The pain still is so real for mothers of sons who were killed years ago.
"You can change. You have to. You have to make a change in your life. Get off these streets. This is not the answer," Dorothy Scribern said.
But these mothers of murdered sons and daughters are looking for a solution.
While the children are gone, Daphne Alston -- one of the spokeswomen for the group -- says the value for life is dwindling at a rapid pace.
"It's like catch me if you can. They're dropping bodies every day all day. Now friends are killing friends, neighbors are killing neighbors. People they went to school with," Alston said.
But she says the mothers are taking a different approach -- a path of forgiveness.

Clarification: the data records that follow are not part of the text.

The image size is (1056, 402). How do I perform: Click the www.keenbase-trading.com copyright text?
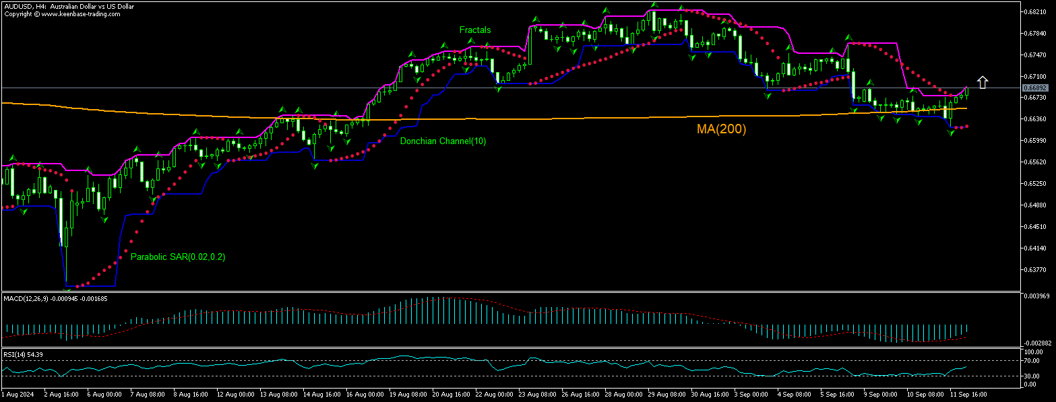point(64,13)
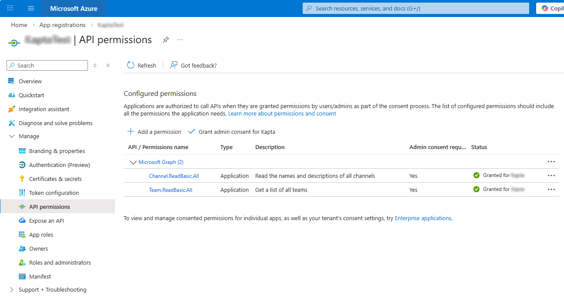Open Copilot from the top bar

click(x=550, y=8)
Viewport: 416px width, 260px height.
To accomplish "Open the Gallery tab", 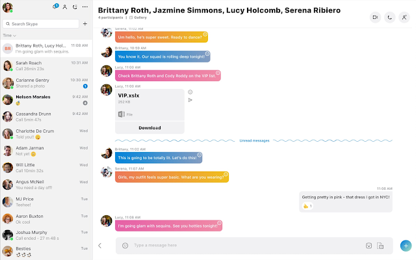I will click(138, 18).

"We feel like if we can forgive these young men and women for their past transgressions. It will open their hearts up and allow them to free themselves to go get help for themselves," Alston said.
Help for a virus of violence the women call it that's plagued each of their lives at some point and so many others.
"The worst nightmare is when you think that your home is your sanctuary and that no harm will come to your child," Giselle Morch, whose son was killed in Silver Springs, said.
An all too real mentality for these mothers and a reality they're hoping to change for a generation.
"Look at your mother and look her in the face and say do I want my mother to feel what these mothers standing behind me and I feel," Sribern said.